KUTIPAN TEKS —
+ + +
Dalam penafsirannya beliau mengambil beberapa sikap, terhadap hal-hal yang diperselisihkan. Diantaranya Kisah Isra’iliyyat, penafsiran ayat-ayat hukum, naskh, muhkam-mutasyabih, ayat-ayat tasybih. Mengenai Isra’iliyyat beliau memilah riwayat yang beliau cantumkan dalam tafsirnya. Bahkan yang dicantumkan pun ada yang mendapat bantahan juga dari beliau, seperti riwayat yang berkaitan dengan Q.S Al Ma’idah (5) : 22 , terkait kaum yang gagah perkasa (qaumun jabbaruun). Terkadang juga beliau memberi kritik seperti pada kasus Harut dan Marut pada Q.S Al Baqarah (2): 102.
+ + +
CUPLIKAN DATA —
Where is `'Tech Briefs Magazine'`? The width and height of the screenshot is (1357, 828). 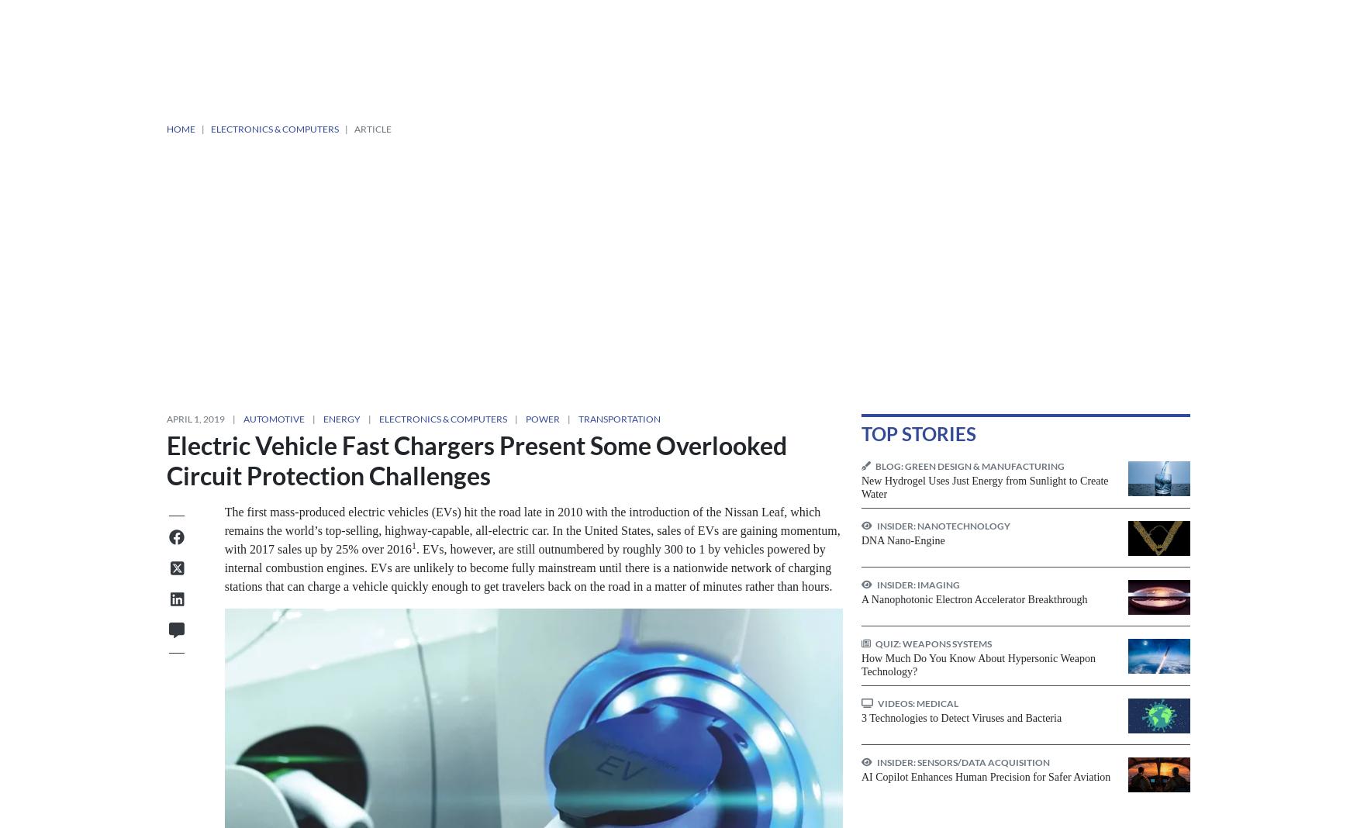
'Tech Briefs Magazine' is located at coordinates (618, 809).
+ + +
LATIHAN — Perbarui kutipan tentang sikap penafsiran itu dengan menuliskan kembali bagian dari "Dalam penafsirannya beliau" sampai "Baqarah (2): 102.", dan gantilah "kritik" dengan "sanggahan".

JAWABAN TUGAS —
Dalam penafsirannya beliau mengambil beberapa sikap, terhadap hal-hal yang diperselisihkan. Diantaranya Kisah Isra’iliyyat, penafsiran ayat-ayat hukum, naskh, muhkam-mutasyabih, ayat-ayat tasybih. Mengenai Isra’iliyyat beliau memilah riwayat yang beliau cantumkan dalam tafsirnya. Bahkan yang dicantumkan pun ada yang mendapat bantahan juga dari beliau, seperti riwayat yang berkaitan dengan Q.S Al Ma’idah (5) : 22 , terkait kaum yang gagah perkasa (qaumun jabbaruun). Terkadang juga beliau memberi sanggahan seperti pada kasus Harut dan Marut pada Q.S Al Baqarah (2): 102.